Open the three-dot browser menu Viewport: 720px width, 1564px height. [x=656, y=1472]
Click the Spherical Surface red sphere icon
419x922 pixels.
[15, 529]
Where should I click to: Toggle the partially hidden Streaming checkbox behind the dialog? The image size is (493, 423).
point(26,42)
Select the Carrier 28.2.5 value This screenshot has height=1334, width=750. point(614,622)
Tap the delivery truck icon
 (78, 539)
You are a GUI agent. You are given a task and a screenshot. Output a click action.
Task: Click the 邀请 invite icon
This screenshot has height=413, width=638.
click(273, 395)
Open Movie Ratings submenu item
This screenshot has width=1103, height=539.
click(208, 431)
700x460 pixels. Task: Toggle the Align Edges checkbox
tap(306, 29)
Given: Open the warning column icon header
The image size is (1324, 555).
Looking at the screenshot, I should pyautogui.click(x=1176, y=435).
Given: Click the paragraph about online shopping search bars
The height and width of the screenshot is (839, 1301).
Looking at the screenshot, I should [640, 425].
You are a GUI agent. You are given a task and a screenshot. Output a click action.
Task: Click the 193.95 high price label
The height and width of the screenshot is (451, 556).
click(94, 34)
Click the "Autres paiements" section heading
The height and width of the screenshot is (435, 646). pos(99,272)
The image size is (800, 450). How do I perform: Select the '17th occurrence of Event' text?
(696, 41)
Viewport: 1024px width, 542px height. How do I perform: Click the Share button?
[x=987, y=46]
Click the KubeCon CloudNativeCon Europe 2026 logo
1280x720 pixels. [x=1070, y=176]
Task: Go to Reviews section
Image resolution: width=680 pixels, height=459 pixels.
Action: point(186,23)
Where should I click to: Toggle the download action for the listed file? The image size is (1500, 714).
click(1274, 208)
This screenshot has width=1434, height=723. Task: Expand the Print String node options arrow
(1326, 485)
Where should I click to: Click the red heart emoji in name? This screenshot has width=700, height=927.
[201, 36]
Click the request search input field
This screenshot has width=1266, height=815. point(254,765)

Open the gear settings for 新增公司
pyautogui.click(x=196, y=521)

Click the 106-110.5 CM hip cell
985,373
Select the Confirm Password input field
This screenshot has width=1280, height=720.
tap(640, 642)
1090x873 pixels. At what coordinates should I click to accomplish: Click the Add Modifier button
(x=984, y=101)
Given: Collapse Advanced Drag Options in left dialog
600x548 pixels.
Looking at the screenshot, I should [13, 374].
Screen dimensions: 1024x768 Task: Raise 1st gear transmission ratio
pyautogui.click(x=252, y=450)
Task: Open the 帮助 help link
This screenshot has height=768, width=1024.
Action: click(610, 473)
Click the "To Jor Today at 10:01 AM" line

....................

• ASSIGNMENT: All entries are to be output exactly as they stand.

• ANSWER TO THIS TASK:
Open the three-dot browser menu Viewport: 720px width, 1564px height. [x=656, y=1472]
Click the Spherical Surface red sphere icon
419x922 pixels.
[15, 529]
Where should I click to: Toggle the partially hidden Streaming checkbox behind the dialog? The image size is (493, 423).
point(26,42)
Select the Carrier 28.2.5 value This screenshot has height=1334, width=750. point(614,622)
Tap the delivery truck icon
 (78, 539)
You are a GUI agent. You are given a task and a screenshot. Output a click action.
Task: Click the 邀请 invite icon
This screenshot has height=413, width=638.
click(273, 395)
Open Movie Ratings submenu item
This screenshot has width=1103, height=539.
click(208, 431)
700x460 pixels. Task: Toggle the Align Edges checkbox
tap(306, 29)
Given: Open the warning column icon header
The image size is (1324, 555).
Looking at the screenshot, I should pyautogui.click(x=1176, y=435).
Given: Click the paragraph about online shopping search bars
The height and width of the screenshot is (839, 1301).
Looking at the screenshot, I should [640, 425].
You are a GUI agent. You are given a task and a screenshot. Output a click action.
Task: Click the 193.95 high price label
The height and width of the screenshot is (451, 556).
click(94, 34)
Click the "Autres paiements" section heading
The height and width of the screenshot is (435, 646). pos(99,272)
The image size is (800, 450). How do I perform: Select the '17th occurrence of Event' text?
(696, 41)
Viewport: 1024px width, 542px height. How do I perform: Click the Share button?
[x=987, y=46]
Click the KubeCon CloudNativeCon Europe 2026 logo
1280x720 pixels. [x=1070, y=176]
Task: Go to Reviews section
Image resolution: width=680 pixels, height=459 pixels.
Action: point(186,23)
Where should I click to: Toggle the download action for the listed file? The image size is (1500, 714).
click(1274, 208)
This screenshot has width=1434, height=723. Task: Expand the Print String node options arrow
(1326, 485)
Where should I click to: Click the red heart emoji in name? This screenshot has width=700, height=927.
[201, 36]
Click the request search input field
This screenshot has width=1266, height=815. point(254,765)

Open the gear settings for 新增公司
pyautogui.click(x=196, y=521)

Click the 106-110.5 CM hip cell
985,373
Select the Confirm Password input field
This screenshot has width=1280, height=720.
tap(640, 642)
1090x873 pixels. At what coordinates should I click to accomplish: Click the Add Modifier button
(x=984, y=101)
Given: Collapse Advanced Drag Options in left dialog
600x548 pixels.
Looking at the screenshot, I should [13, 374].
Screen dimensions: 1024x768 Task: Raise 1st gear transmission ratio
pyautogui.click(x=252, y=450)
Task: Open the 帮助 help link
This screenshot has height=768, width=1024.
Action: click(610, 473)
Click the "To Jor Today at 10:01 AM" line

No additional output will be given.